Concluyamos estas catequesis sobre los tres grandes Padres de Capadocia recordando una vez más el aspecto importante de la doctrina espiritual de san Gregorio de Nisa: la oración. Para avanzar por el camino hacia la perfección y acoger en sí a Dios, llevando en sí al Espíritu de Dios, el amor de Dios, el hombre debe dirigirse con confianza a él en la oración: “A través de la oración logramos estar con Dios. Pero, quien está con Dios está lejos del enemigo. La oración es apoyo y defensa de la castidad, freno de la ira, represión y dominio de la soberbia. La oración es custodia de la virginidad, protección de la fidelidad en el matrimonio, esperanza para quienes velan, abundancia de frutos para los agricultores, seguridad para los navegantes” (De oratione dominica1: PG 44, 1124 a-b).

El cristiano reza inspirándose siempre en la oración del Señor: “Por tanto, si queremos pedir que descienda sobre nosotros el reino de Dios, se lo pedimos con la potencia de la Palabra: que yo sea alejado de la corrupción, que sea liberado de la muerte y de las cadenas del error; que la muerte nunca reine sobre mí, que no tenga nunca poder sobre nosotros la tiranía del mal, que no me domine el adversario ni me haga su prisionero por el pecado, sino que venga a mí tu reino para que se alejen de mí, o mejor todavía, se anulen las pasiones que ahora me dominan y subyugan” (ib. 3:PG 44, 1156 d-1157 a).

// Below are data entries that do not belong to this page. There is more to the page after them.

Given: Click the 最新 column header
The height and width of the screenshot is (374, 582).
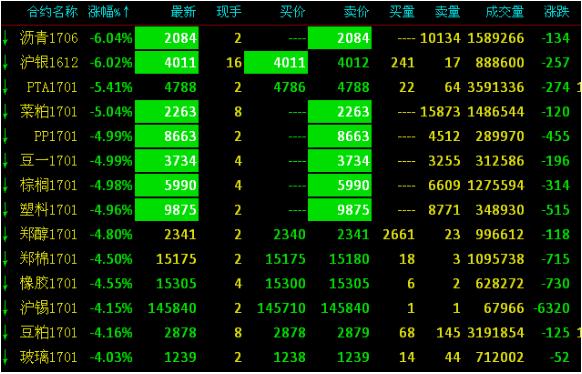Looking at the screenshot, I should click(183, 12).
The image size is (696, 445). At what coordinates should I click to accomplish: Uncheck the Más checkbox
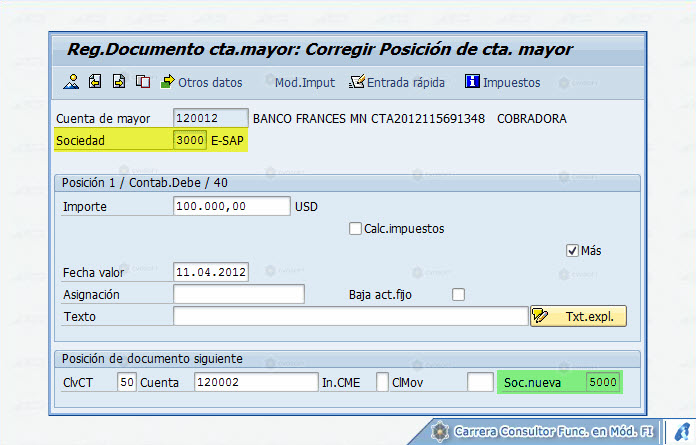tap(572, 251)
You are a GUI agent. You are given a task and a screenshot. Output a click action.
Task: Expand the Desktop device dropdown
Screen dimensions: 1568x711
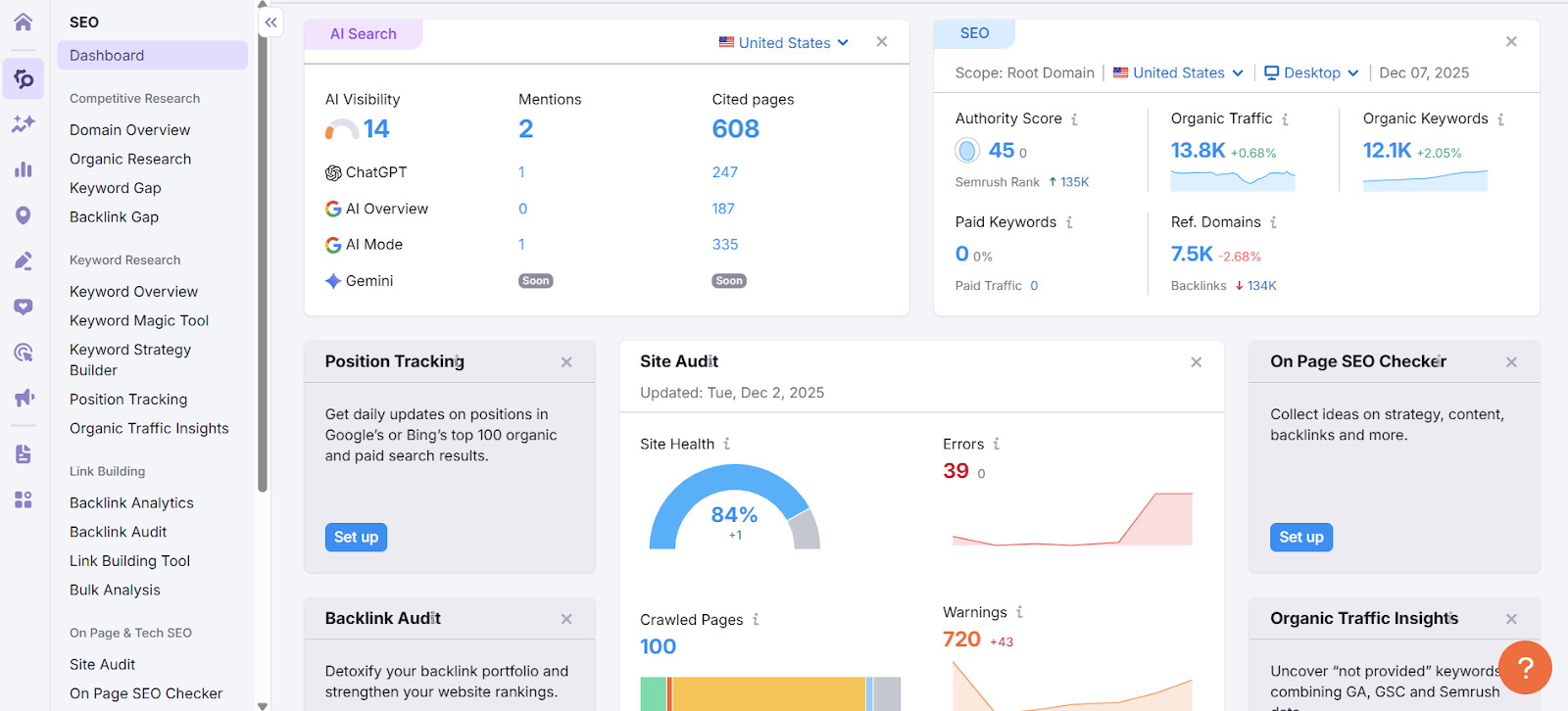click(1311, 72)
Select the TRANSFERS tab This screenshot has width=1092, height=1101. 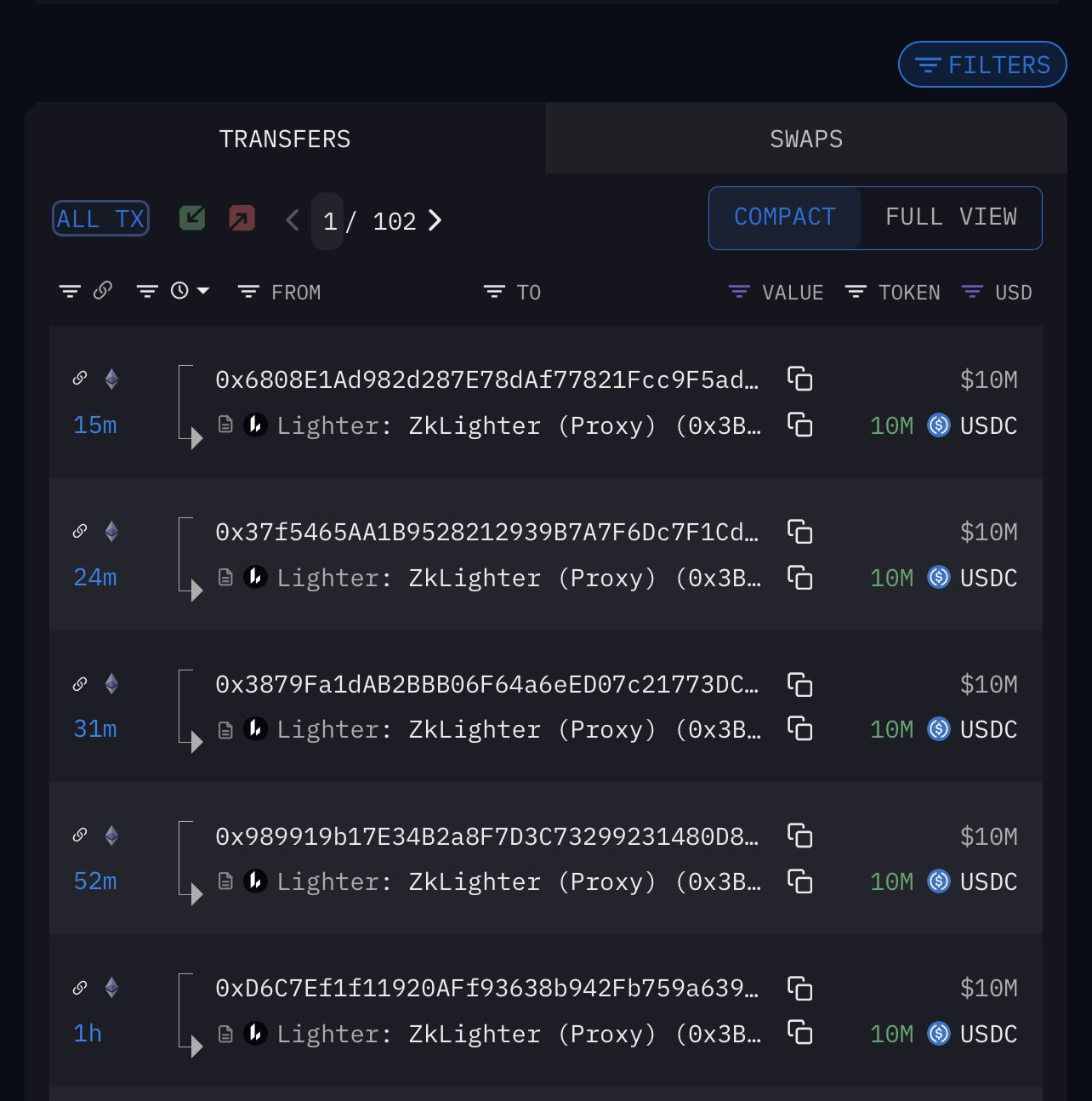(285, 139)
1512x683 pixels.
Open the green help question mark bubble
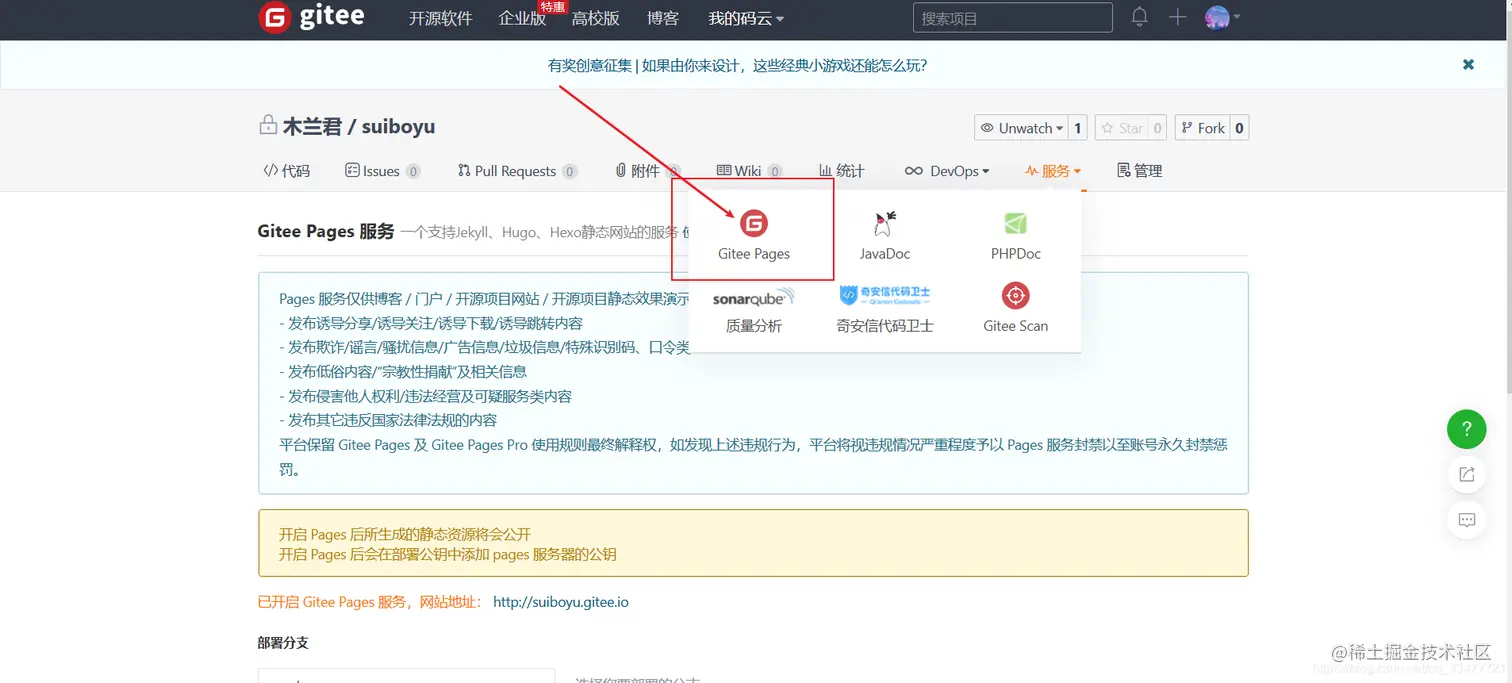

Terminada su vida terrena, el cristiano podrá dirigirse así con serenidad a Dios. Al hablar de esto, san Gregorio piensa en la muerte de su hermana santa Macrina y escribe que ella, en el momento de la muerte, rezaba a Dios con estas palabras: “Tú, que tienes en la tierra el poder de perdonar los pecados, perdóname para que pueda tener descanso (cf. Sal 38, 14), y para que llegue a tu presencia sin mancha, en el momento en el que sea despojada de mi cuerpo (cf. Col 2, 11), de manera que mi espíritu, santo e inmaculado (cf. Ef 5, 27) sea acogido en tus manos, “como incienso ante ti” (Sal 140, 2)” (Vita Macrinae 24: SC 178, 224). Esta enseñanza de san Gregorio es válida siempre: no sólo debemos hablar de Dios, sino también llevar a Dios en nosotros mismos. Lo hacemos con el compromiso de la oración y amando a todos nuestros hermanos.